Questions on the material -
#1 Answer these questions from the NSAID article:
(a) In which journal was the new research reported?
(b) At which hospital is Emil Loldrup Fosbøl a research fellow?
(c) Over how many years did the researchers compare medical outcomes?
#2 Return the passage of the NSAID article from "(PhysOrg.com) — Some" up to and including "among healthy people.", copied word for word.

Extract to read -
(PhysOrg.com) — Some nonsteroidal anti-inflammatory drugs (NSAIDs) are associated with significantly higher risks of dying from heart-related causes among healthy people, according to new research reported in Circulation: Cardiovascular Quality and Outcomes, a journal of the American Heart Association.
The study is the first to report on specific cardiovascular risks among healthy people.
“Even though the frequency of these effects is quite low, they are still important,” said Emil Loldrup Fosbøl, M.D., study author and research fellow in the Department of Cardiology at Gentofte University Hospital in Hellerup, Denmark. “People should at a minimum be aware that this is a problem.”
NSAIDs are a class of drugs widely used to treat pain and inflammation among people suffering from arthritis and various forms of short-term pain.
Over nine years, researchers compared medical outcomes of otherwise healthy Danish residents taking prescription NSAIDs with those who had not taken NSAIDs.

Provided material -

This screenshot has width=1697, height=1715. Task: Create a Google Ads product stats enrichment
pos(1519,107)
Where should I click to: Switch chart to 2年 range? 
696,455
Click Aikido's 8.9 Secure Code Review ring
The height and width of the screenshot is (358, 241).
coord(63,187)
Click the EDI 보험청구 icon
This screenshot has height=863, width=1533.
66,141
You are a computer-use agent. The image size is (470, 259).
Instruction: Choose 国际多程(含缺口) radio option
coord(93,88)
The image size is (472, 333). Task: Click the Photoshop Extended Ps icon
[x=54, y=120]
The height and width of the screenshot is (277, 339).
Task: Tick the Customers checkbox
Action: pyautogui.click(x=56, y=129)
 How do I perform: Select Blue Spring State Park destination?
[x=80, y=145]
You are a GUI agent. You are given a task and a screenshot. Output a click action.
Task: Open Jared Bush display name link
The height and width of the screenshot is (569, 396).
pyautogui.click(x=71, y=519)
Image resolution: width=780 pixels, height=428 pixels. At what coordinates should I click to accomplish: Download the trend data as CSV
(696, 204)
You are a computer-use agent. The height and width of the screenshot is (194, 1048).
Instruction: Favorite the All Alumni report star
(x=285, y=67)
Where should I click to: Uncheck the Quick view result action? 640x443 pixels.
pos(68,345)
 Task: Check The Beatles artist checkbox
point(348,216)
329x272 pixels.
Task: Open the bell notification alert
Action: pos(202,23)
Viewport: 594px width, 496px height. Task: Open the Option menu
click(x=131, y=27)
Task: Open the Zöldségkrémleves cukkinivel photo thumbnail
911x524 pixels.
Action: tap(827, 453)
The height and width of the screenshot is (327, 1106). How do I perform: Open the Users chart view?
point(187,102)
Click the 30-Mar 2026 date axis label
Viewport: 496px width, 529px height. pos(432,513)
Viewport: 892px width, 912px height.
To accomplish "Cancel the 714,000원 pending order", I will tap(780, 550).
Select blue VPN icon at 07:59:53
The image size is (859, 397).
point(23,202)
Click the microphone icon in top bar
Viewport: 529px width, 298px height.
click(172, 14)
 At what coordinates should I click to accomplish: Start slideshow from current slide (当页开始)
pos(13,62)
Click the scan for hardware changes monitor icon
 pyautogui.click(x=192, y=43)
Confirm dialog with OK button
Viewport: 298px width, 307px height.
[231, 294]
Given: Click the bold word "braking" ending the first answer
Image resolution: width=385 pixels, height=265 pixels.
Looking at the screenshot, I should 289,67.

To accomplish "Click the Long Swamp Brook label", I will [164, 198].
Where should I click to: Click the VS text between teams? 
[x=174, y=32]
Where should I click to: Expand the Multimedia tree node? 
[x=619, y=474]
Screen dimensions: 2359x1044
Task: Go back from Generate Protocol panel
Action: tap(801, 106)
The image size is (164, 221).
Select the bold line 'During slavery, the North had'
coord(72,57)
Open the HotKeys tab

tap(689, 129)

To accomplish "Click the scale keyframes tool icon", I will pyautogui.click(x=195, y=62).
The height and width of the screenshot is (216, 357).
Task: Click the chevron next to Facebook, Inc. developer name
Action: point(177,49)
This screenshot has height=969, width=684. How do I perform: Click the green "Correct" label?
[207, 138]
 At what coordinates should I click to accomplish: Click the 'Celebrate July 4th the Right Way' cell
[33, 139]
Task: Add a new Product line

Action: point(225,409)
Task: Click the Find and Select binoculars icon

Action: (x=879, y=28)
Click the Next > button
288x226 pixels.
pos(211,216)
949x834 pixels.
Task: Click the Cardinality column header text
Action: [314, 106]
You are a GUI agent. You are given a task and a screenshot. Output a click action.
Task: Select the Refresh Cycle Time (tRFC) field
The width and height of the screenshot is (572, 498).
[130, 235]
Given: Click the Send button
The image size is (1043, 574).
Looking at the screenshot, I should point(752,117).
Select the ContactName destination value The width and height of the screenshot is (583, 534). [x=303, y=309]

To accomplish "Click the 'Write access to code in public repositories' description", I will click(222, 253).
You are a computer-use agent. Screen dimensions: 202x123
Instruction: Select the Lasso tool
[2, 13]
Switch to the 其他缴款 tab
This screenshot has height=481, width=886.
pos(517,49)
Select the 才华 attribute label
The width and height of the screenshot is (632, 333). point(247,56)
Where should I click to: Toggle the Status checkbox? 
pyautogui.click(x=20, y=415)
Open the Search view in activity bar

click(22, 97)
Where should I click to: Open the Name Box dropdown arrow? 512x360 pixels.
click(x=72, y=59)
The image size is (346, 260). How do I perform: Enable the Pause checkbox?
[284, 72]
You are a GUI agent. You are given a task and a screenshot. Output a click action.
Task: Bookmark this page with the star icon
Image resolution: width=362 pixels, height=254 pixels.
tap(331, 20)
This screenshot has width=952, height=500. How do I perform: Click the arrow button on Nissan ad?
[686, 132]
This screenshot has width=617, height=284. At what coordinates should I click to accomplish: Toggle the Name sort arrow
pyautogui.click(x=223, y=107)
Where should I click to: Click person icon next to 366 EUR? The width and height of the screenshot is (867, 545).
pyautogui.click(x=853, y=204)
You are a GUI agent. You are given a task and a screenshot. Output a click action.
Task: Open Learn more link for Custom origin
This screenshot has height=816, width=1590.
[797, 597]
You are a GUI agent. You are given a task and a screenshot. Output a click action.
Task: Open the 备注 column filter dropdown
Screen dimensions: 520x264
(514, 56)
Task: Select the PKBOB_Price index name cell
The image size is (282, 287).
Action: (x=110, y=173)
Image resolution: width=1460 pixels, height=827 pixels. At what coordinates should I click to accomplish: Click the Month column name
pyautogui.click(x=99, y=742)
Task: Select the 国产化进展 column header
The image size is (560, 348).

Solutions to each task -
#1
(a) Circulation: Cardiovascular Quality and Outcomes
(b) Gentofte University Hospital in Hellerup, Denmark
(c) Nine years

#2
(PhysOrg.com) — Some nonsteroidal anti-inflammatory drugs (NSAIDs) are associated with significantly higher risks of dying from heart-related causes among healthy people, according to new research reported in Circulation: Cardiovascular Quality and Outcomes, a journal of the American Heart Association.
The study is the first to report on specific cardiovascular risks among healthy people.